# Défi A
Reproduisez à l'identique les lignes de la liste, depuis son début jusqu'à la ligne contenant « coordinates (363, 243). », celle-ci comprise.

# Texte retenu
C’est un peu comme le boeuf, j’imagine. On n’est pas obligé d’arrêter totalement du jour au lendemain. Mais il y a une voix dans ma tête qui me dit : faut diminuer la dose de Trump. Tu as atteint le point toxique. C’est mauvais pour toi. Ça crée de l’inflammation, écoute ton corps, ton corps crie, il n’en peut plus.
Ça m’est arrivé cette semaine. Je me suis surpris à devenir tout énervé devant la nomination par Donald Trump d’un juge en Caroline du Nord.
Oui, madame, en Caroline du Nord.
Le candidat de Trump, Thomas Farr, avait défendu la politique de découpage des circonscriptions électorales dans cet État, une politique clairement discriminatoire envers les Noirs. Et voilà que le Sénat est arrivé à un vote de 50-50 pour confirmer cette nomination douteuse – permise grâce au vote du vice-président Mike Pence. Pas même capables de bloquer un candidat de ce genre…
Je ruminais tout ça quand j’ai eu ce flash psychiatrique : quand c’est rendu que la nomination d’un obscur juge de district en Caroline du Nord te fait flipper, c’est le temps de consulter.
Je me suis donc consulté. Et je me suis fait un petit guide de désintoxication de Trump en deux points.
1. DÉSEMPIRER TRUMP
Entendons-nous bien, je n’ai pas l’intention de dire ici que ce président est « pas si pire ». Il EST pire. Il est le plus affreux sur le plan personnel, c’est une sorte d’escroc et de menteur pathologique. Son langage va polluer le débat public pour longtemps. Ses attaques envers les institutions vont causer des dommages permanents.
Etc.
Etc.
Etc.
Mais attention à ces évidences. Toutes ces choses qui ont fait dire trop souvent : il fait bien paraître George W. Bush !
Bush fils en effet avait des manières. Il n’était pas grossier. C’était un fils de bonne famille, remis sur le chemin du Christ après une jeunesse dissolue – des rumeurs de consommation de drogue dans la vingtaine qui passionnaient la presse, c’est dire si l’époque était naïve.
Sauf que Bush a été authentiquement pire. Trump a tous les défauts qu’on étale et dont on se lamente jour après jour. Mais il n’a pas – pas encore – déclenché de nouvelle guerre.
George W. Bush a entrepris une guerre en Irak sous de faux prétextes en 2003. La guerre a coûté la vie à 134 000 civils irakiens. En 2013, 10 ans après son déclenchement, 30 experts de différentes universités avaient évalué le coût minimum de la guerre à 1,7 billion (c’est-à-dire 1700 milliards, ou 1,7 trillion en anglais). C’est sans compter la dévastation du pays, les centaines de milliers de réfugiés, les infrastructures démolies, les vétérans blessés…
La guerre avait pour but officiel de détruire un régime qui cachait des « armes de destruction massive » inexistantes. Elle a libéré les haines sectaires, en partie grâce à l’installation d’un régime inique par les Américains. On ne peut pas parler de Daech sans parler de la guerre en Irak, dont il est l’enfant monstrueux. Toute la géopolitique de la région a été déstabilisée par cette guerre insensée et ruineuse.

# Données fournies
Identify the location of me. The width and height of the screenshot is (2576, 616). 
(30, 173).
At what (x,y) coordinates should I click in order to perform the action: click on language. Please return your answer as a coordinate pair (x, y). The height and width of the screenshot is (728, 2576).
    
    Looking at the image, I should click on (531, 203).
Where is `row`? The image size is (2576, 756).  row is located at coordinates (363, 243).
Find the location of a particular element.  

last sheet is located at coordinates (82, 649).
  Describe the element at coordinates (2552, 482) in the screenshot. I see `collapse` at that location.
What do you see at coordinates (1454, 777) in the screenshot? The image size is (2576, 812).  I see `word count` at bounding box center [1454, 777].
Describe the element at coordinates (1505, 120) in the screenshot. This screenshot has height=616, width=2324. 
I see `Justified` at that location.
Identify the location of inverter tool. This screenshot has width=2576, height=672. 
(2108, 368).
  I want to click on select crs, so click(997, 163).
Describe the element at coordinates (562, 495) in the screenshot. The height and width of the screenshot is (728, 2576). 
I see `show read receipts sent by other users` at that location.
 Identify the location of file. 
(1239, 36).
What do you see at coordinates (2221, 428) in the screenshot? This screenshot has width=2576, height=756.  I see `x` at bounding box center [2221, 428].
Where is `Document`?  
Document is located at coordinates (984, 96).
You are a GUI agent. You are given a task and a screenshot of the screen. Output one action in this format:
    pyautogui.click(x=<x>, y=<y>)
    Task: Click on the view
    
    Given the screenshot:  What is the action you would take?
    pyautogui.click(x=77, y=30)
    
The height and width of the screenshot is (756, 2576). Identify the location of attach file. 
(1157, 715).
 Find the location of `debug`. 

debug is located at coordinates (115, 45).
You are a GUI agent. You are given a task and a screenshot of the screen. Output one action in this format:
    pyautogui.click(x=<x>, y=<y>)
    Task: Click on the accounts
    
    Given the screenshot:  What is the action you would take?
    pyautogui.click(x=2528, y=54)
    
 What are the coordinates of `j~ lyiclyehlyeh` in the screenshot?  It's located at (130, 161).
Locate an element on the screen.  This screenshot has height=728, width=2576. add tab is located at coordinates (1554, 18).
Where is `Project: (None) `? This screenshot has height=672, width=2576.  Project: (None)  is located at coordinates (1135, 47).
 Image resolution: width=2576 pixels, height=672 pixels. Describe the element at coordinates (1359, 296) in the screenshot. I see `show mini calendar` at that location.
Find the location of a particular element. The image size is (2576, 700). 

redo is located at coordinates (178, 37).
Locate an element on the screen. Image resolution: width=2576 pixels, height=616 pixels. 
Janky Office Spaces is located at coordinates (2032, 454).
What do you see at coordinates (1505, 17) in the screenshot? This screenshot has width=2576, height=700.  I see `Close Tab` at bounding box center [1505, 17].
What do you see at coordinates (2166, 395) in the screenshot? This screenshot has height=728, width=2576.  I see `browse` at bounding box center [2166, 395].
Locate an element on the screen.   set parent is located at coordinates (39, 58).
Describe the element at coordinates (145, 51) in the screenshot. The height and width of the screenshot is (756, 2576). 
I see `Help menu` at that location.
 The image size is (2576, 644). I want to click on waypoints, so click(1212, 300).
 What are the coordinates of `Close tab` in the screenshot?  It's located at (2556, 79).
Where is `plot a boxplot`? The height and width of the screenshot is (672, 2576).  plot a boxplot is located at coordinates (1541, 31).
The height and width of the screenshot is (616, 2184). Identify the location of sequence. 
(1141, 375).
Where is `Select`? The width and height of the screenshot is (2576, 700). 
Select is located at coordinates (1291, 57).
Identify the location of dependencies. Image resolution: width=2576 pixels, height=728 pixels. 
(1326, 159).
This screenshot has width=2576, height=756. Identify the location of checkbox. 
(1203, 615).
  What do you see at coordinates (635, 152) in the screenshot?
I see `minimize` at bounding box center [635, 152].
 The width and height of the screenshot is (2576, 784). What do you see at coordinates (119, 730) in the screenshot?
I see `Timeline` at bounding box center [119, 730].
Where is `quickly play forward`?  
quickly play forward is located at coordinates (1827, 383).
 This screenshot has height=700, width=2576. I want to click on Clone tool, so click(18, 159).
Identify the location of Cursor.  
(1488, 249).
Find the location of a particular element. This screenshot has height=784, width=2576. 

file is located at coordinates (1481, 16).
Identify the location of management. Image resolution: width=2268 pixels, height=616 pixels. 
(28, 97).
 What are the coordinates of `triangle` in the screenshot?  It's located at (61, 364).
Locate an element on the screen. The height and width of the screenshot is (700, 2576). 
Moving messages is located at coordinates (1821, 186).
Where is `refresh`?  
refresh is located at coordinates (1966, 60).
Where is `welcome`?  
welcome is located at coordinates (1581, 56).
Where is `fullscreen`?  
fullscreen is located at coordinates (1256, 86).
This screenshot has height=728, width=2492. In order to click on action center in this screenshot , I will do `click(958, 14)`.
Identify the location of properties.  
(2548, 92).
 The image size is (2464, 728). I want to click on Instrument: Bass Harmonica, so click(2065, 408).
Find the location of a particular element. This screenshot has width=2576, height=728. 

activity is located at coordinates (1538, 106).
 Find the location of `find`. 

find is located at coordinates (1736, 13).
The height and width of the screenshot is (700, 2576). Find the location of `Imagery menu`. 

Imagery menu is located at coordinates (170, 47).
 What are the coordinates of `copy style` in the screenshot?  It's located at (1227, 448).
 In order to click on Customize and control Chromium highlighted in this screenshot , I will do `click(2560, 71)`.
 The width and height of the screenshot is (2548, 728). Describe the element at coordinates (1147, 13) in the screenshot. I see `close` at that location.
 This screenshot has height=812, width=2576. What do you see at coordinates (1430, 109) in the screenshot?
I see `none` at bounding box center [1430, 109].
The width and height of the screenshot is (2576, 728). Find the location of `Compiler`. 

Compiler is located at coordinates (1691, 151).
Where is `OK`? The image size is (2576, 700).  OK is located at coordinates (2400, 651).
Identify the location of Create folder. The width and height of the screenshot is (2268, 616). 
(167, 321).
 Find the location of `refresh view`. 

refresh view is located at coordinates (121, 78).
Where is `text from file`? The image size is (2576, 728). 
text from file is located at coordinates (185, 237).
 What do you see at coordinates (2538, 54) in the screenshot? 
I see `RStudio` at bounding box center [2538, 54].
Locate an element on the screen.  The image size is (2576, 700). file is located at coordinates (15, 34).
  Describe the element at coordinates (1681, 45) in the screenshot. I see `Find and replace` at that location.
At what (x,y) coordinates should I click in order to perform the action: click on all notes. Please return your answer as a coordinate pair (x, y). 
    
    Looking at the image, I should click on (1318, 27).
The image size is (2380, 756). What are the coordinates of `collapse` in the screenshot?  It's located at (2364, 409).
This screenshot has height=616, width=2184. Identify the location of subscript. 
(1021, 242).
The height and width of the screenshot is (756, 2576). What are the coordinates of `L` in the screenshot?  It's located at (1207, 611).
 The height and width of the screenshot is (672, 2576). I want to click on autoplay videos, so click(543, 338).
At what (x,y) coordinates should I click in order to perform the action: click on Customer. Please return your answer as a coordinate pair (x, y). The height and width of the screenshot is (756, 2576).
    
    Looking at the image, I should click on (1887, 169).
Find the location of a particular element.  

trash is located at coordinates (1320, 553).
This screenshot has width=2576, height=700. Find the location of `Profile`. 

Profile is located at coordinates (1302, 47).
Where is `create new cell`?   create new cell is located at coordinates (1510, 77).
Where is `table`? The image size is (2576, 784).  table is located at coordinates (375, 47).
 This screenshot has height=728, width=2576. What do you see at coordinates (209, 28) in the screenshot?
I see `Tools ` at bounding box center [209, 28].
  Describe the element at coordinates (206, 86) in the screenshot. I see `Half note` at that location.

# Défi B
Résumez sous forme de liste le paragraphe du texte sur Trump qui commence par « George W. Bush a entrepris une guerre », en conservant ses faits principaux.

# Réponse exacte A
Identify the location of me. The width and height of the screenshot is (2576, 616). 
(30, 173).
At what (x,y) coordinates should I click in order to perform the action: click on language. Please return your answer as a coordinate pair (x, y). The height and width of the screenshot is (728, 2576).
    
    Looking at the image, I should click on (531, 203).
Where is `row`? The image size is (2576, 756).  row is located at coordinates (363, 243).

# Réponse exacte B
- En 2003, George W. Bush a entrepris une guerre en Irak sous de faux prétextes.
- Cette guerre a coûté la vie à 134 000 civils irakiens.
- En 2013, 30 experts de différentes universités en ont évalué le coût minimum à 1,7 billion, soit 1700 milliards.
- Ce chiffre ne comprend pas la dévastation du pays, les centaines de milliers de réfugiés, les infrastructures démolies ni les vétérans blessés.